The exercise —
Duplicate the rows below verbatim, starting with the line that contains "This screenshot has" and continuing through the line that contains "Action: coord(304,76)", and omit the pictures from your copy.
** Begin **
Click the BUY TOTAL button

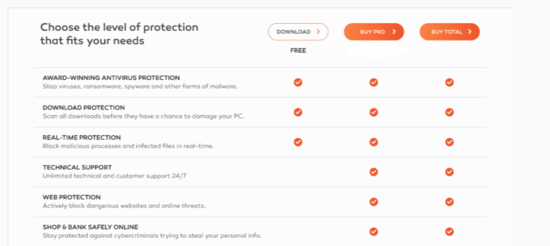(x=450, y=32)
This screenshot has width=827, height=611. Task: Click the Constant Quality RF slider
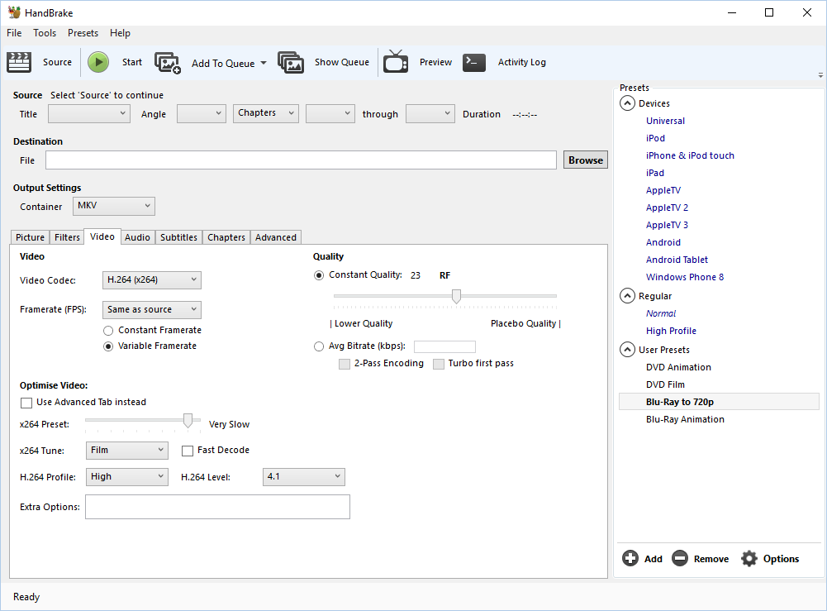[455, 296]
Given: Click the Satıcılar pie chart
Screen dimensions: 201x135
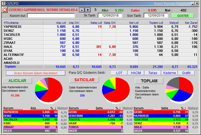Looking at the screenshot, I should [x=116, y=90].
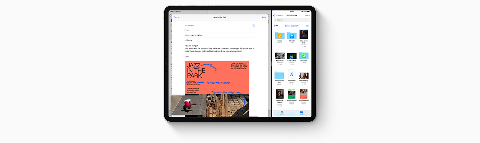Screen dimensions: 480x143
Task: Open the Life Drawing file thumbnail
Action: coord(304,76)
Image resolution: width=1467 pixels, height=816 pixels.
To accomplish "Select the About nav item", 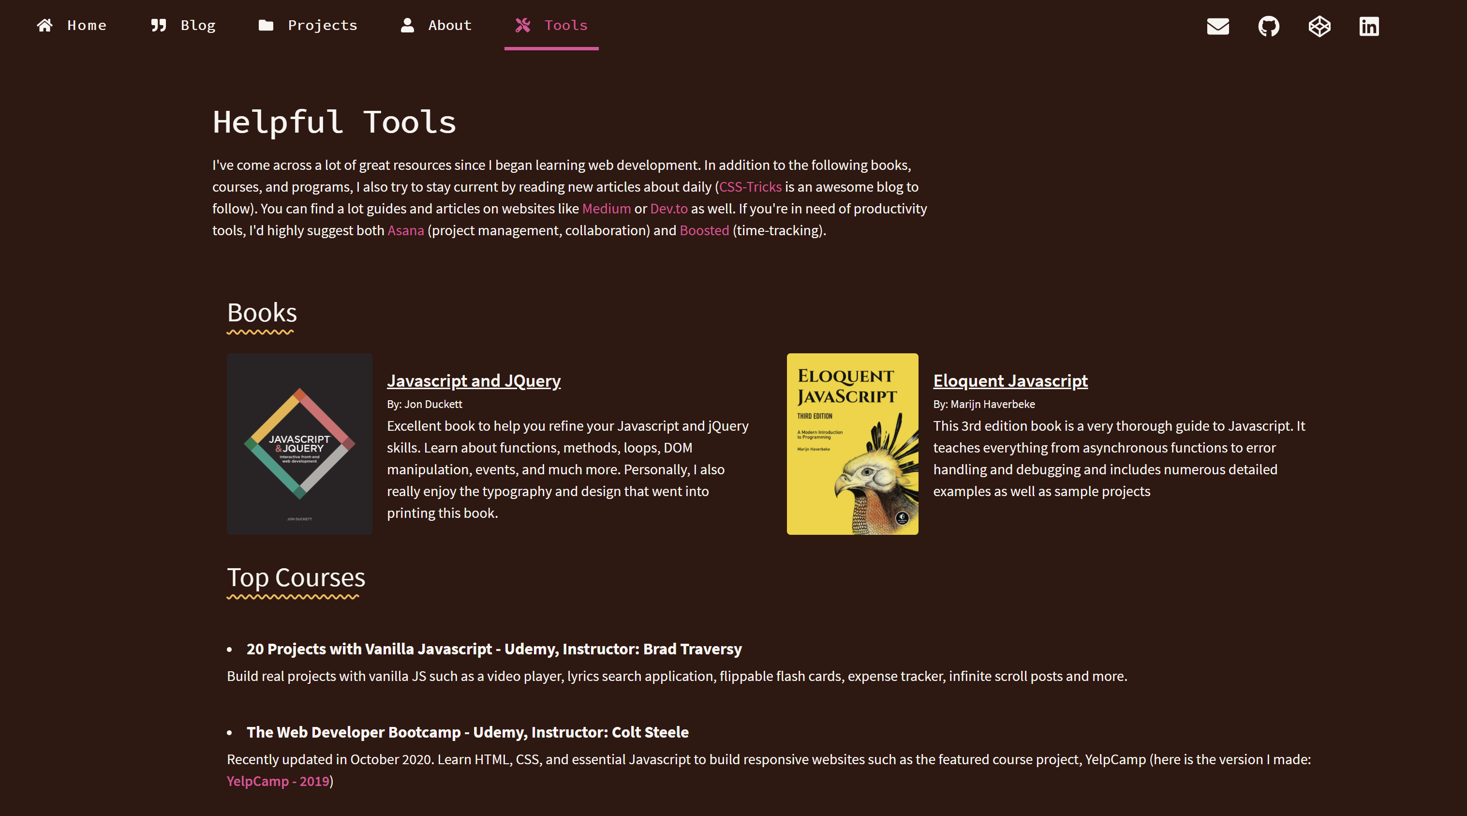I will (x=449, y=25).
** End **
Written solution —
This screenshot has width=827, height=611. Task: Click the Constant Quality RF slider
[455, 296]
Given: Click the Satıcılar pie chart
Screen dimensions: 201x135
Looking at the screenshot, I should [x=116, y=90].
Screen dimensions: 480x143
Task: Open the Life Drawing file thumbnail
Action: coord(304,76)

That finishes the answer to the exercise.